Records excerpted from a collection
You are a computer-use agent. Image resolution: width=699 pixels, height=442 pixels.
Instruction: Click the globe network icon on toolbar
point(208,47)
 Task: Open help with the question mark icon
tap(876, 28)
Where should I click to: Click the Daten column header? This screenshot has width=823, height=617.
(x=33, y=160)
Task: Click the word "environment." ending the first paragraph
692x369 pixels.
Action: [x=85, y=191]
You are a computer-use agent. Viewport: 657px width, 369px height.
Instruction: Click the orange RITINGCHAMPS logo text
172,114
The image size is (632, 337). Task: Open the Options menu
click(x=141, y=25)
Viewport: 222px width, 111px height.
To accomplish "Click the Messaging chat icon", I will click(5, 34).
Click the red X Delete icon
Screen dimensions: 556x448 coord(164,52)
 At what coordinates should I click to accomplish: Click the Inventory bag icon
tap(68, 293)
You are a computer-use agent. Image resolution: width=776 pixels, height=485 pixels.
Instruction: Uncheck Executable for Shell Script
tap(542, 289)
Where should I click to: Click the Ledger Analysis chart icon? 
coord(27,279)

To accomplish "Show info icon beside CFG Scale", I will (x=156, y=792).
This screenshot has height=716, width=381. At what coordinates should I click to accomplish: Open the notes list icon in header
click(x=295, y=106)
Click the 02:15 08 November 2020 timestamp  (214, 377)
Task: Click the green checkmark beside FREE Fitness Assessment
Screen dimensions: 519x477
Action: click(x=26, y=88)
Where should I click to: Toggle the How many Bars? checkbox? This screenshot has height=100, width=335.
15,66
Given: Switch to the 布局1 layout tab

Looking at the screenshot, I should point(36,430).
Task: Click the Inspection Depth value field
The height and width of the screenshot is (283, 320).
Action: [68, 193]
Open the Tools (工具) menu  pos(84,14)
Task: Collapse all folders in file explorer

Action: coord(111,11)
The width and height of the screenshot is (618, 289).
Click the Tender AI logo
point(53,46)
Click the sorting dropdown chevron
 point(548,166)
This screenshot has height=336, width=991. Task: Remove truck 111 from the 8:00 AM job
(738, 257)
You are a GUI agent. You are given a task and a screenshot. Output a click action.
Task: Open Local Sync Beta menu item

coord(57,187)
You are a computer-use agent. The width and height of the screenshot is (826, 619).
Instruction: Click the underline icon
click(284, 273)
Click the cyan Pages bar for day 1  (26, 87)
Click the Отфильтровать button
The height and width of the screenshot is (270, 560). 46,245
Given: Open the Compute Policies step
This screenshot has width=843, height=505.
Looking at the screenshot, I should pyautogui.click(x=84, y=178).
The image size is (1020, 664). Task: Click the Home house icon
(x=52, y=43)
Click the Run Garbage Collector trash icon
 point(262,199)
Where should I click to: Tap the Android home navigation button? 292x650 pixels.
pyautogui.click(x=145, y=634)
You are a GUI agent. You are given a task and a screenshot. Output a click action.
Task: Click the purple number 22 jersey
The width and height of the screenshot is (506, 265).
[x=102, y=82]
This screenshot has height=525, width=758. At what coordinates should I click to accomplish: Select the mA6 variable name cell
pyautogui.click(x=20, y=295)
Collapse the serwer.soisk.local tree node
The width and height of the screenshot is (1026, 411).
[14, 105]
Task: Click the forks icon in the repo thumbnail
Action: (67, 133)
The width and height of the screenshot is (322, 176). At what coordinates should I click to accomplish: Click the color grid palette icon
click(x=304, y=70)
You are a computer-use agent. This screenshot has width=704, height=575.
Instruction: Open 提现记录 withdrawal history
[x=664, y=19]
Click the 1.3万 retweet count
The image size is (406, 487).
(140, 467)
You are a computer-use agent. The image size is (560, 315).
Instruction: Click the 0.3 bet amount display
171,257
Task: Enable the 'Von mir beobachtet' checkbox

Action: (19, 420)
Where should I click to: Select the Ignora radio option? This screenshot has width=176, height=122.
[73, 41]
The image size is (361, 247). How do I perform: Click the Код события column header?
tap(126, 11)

### TASK INSTRUCTIONS:
Across the records above, return every line that contains the word "Viewport".

### SOLVED PROBLEM:
You are a computer-use agent. Viewport: 657px width, 369px height.
Viewport: 222px width, 111px height.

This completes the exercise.